== Segment start ==

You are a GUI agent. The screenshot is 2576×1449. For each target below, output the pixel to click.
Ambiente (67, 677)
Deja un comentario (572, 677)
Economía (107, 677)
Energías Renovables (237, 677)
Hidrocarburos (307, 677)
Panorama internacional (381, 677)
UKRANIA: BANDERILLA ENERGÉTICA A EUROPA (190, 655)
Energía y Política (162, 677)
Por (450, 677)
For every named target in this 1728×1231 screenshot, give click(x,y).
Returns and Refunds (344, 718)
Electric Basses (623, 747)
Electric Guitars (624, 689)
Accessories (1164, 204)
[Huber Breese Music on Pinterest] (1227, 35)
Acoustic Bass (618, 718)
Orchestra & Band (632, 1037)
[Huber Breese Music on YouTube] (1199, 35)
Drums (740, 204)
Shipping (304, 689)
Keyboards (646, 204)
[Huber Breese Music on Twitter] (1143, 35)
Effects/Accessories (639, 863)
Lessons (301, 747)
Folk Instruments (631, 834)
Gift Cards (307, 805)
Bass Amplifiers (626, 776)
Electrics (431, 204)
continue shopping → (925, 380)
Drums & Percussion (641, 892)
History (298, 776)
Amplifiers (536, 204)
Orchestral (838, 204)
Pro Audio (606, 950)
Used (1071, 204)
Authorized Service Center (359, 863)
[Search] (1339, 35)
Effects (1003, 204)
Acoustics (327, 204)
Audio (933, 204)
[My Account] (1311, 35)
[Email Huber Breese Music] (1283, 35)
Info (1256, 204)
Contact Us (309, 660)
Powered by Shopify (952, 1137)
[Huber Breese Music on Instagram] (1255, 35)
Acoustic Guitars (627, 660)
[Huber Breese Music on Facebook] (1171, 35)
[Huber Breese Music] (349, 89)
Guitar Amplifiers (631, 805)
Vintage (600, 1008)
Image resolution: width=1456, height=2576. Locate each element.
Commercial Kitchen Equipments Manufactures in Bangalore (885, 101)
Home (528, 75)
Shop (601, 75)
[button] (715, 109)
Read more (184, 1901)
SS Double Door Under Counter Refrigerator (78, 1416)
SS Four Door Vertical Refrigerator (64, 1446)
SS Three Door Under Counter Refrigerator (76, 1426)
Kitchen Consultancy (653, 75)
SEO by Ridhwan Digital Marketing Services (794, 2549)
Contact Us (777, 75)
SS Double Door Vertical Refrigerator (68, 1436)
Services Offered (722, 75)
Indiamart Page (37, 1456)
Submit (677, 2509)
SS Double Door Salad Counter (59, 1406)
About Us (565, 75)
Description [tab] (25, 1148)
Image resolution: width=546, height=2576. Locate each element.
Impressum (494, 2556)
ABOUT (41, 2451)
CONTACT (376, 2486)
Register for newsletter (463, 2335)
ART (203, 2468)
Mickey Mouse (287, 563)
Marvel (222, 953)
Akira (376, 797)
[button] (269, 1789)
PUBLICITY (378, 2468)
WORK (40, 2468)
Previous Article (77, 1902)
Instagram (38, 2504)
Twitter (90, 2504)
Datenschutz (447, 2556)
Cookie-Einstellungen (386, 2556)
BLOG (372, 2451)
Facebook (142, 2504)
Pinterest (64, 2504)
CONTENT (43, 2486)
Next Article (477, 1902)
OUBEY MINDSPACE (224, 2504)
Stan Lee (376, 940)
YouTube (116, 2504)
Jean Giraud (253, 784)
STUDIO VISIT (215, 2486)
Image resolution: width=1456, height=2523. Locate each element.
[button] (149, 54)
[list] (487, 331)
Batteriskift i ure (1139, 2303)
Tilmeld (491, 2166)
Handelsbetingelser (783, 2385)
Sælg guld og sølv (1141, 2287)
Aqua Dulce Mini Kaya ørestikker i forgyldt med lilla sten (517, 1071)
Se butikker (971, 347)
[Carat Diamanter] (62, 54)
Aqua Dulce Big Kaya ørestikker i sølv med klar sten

== Segment end ==

ASSIGNED TASK:
Please output exactly the lines between the one holding "Orchestra & Band (632, 1037)" and the one holding "Kitchen Consultancy (653, 75)" in the records above, inclusive, and nothing more.

RESULT OF THIS EXERCISE:
Orchestra & Band (632, 1037)
[Huber Breese Music on YouTube] (1199, 35)
Drums (740, 204)
Shipping (304, 689)
Keyboards (646, 204)
[Huber Breese Music on Twitter] (1143, 35)
Effects/Accessories (639, 863)
Lessons (301, 747)
Folk Instruments (631, 834)
Gift Cards (307, 805)
Bass Amplifiers (626, 776)
Electrics (431, 204)
continue shopping → (925, 380)
Drums & Percussion (641, 892)
History (298, 776)
Amplifiers (536, 204)
Orchestral (838, 204)
Pro Audio (606, 950)
Used (1071, 204)
Authorized Service Center (359, 863)
[Search] (1339, 35)
Effects (1003, 204)
Acoustics (327, 204)
Audio (933, 204)
[My Account] (1311, 35)
[Email Huber Breese Music] (1283, 35)
Info (1256, 204)
Contact Us (309, 660)
Powered by Shopify (952, 1137)
[Huber Breese Music on Instagram] (1255, 35)
Acoustic Guitars (627, 660)
[Huber Breese Music on Facebook] (1171, 35)
[Huber Breese Music] (349, 89)
Guitar Amplifiers (631, 805)
Vintage (600, 1008)
Image resolution: width=1456, height=2576. Locate each element.
Commercial Kitchen Equipments Manufactures in Bangalore (885, 101)
Home (528, 75)
Shop (601, 75)
[button] (715, 109)
Read more (184, 1901)
SS Double Door Under Counter Refrigerator (78, 1416)
SS Four Door Vertical Refrigerator (64, 1446)
SS Three Door Under Counter Refrigerator (76, 1426)
Kitchen Consultancy (653, 75)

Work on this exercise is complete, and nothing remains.